Hi Chris,
the short version is no, there is no function in scikit-image that can do
what the Stanford paper does. However, you can find some useful building
blocks in scikit-image and scikit-learn, that you can put together to
build your own version of the algorithm (from what I figured out after
a quick reading of
http://www.cs.cornell.edu/~asaxena/reconstruction3d/saxena_iccv_3drr07_learning3d.pdf)
- Felzenswalb superpixels are available in skimage.segmentation
(
http://scikit-image.org/docs/dev/auto_examples/segmentation/plot_segmentations.html)
- Local features can be computed using several functions of scikit-image,
such as color transforms (color.ycbcr) and edge filters
(filters.sobel_h, filters.sobel_v, ...)
- A logistic regression algorithm is available in scikit-learn
(
http://scikit-learn.org/stable/modules/generated/sklearn.linear_model.LogisticRegression.html)

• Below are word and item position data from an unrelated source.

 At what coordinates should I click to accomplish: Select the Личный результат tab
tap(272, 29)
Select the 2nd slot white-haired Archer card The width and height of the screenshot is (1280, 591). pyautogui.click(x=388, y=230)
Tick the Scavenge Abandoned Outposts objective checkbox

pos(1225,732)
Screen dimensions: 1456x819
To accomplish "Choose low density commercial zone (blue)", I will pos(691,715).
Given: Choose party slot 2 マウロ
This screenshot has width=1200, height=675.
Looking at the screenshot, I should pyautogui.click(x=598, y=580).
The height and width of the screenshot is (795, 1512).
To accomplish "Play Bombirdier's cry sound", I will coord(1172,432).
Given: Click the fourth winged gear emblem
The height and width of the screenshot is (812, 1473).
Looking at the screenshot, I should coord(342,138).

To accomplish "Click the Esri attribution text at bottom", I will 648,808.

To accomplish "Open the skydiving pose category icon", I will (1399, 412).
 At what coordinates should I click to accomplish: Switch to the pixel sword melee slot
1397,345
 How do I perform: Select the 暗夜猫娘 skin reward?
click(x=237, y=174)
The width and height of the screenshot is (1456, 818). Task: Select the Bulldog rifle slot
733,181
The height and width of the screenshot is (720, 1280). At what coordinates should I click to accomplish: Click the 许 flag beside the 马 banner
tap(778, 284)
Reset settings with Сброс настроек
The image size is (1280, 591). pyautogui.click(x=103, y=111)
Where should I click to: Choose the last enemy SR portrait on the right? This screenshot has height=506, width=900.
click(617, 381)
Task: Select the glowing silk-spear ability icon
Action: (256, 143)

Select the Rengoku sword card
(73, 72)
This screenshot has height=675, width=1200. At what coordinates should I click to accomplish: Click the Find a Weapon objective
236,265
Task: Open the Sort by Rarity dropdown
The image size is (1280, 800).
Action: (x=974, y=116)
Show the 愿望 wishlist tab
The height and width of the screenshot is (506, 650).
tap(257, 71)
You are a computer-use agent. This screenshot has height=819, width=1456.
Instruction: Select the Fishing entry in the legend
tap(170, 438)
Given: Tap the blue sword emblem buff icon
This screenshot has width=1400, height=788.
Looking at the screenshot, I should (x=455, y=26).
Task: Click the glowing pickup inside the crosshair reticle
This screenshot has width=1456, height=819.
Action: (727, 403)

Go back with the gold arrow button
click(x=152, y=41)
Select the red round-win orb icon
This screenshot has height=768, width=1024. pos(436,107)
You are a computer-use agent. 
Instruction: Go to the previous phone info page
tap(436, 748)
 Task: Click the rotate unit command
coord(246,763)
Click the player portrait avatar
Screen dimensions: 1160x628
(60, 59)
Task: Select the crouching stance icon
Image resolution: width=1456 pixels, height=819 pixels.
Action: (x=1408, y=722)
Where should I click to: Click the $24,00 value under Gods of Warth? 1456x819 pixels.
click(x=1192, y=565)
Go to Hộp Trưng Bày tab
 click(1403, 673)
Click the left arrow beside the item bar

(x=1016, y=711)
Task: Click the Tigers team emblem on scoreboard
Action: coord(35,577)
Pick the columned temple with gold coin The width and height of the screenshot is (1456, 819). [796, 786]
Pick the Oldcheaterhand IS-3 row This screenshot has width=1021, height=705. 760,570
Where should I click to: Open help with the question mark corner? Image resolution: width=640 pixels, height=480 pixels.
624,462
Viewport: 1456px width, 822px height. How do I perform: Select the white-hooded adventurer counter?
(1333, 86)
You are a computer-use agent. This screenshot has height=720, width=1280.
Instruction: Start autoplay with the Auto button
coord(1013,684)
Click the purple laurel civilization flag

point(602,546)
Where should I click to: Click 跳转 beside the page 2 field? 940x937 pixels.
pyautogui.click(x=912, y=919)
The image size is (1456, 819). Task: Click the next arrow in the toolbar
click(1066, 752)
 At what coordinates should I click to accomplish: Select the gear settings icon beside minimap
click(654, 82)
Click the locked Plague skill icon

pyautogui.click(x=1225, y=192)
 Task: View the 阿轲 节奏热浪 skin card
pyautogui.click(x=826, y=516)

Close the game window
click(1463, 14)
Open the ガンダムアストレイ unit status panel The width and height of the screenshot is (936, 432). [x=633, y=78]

The trickiest part to code would be the MAP inference on the MRF, where I
guess you would have to code it yourself (I think).
So, it is feasible to assemble these different blocks, but it's not a
small project either.
As for other libraries, I'm afraid nothing comes to my mind. OpenCV does
have a depth estimation function, but only from stereo images.